* Exercise aim:
Leave the pictures out. Return all other data exactly.
-- Excerpted data follows --
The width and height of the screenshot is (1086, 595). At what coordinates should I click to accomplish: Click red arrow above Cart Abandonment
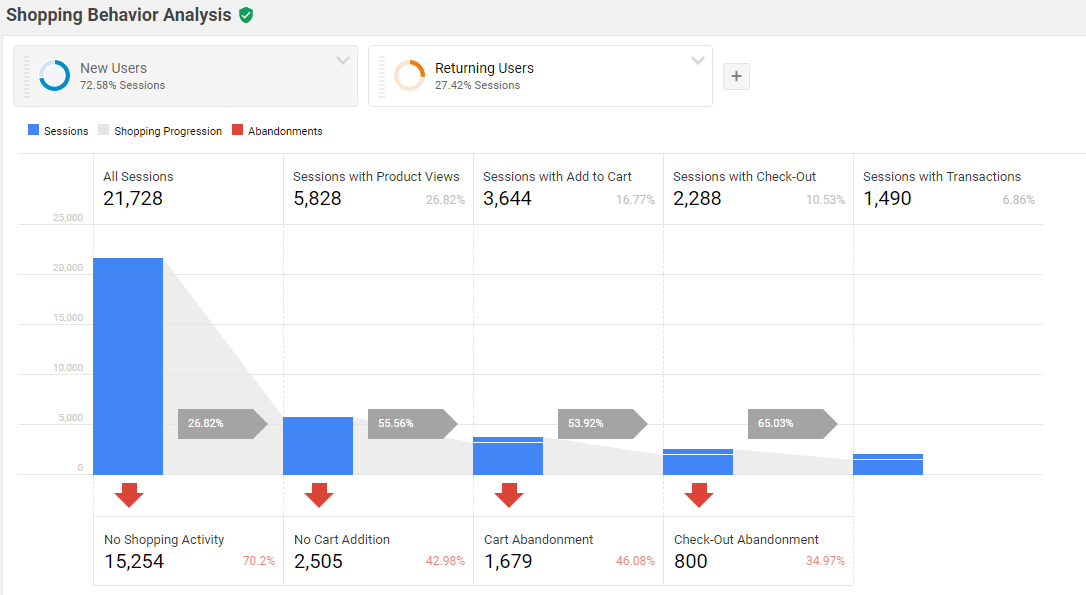(508, 495)
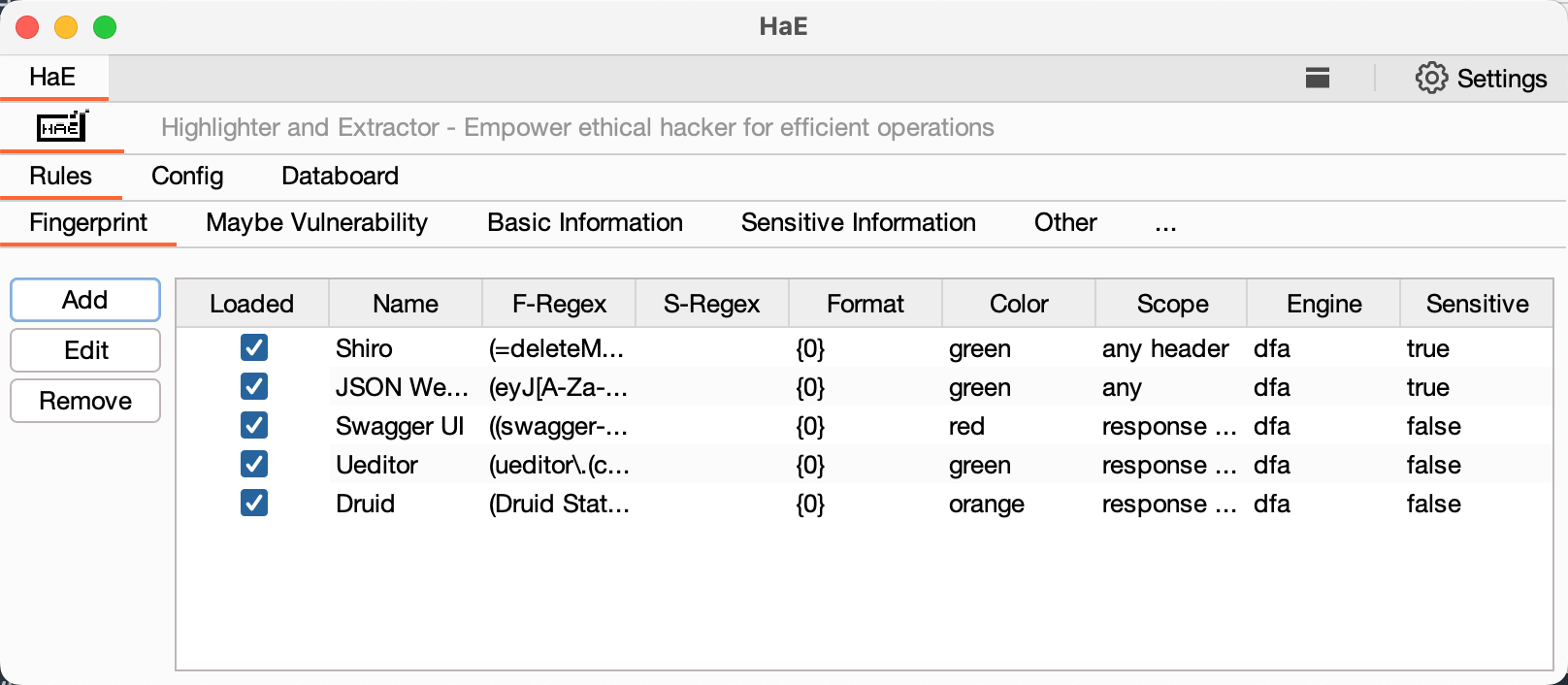Click the Edit button
Screen dimensions: 1568x685
click(85, 350)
-- Excerpted data concluded --
* Solution to the exercise:
The width and height of the screenshot is (1086, 595). At what coordinates should I click to accomplish: Click red arrow above Cart Abandonment
(508, 495)
Click the Edit button
Screen dimensions: 1568x685
click(85, 350)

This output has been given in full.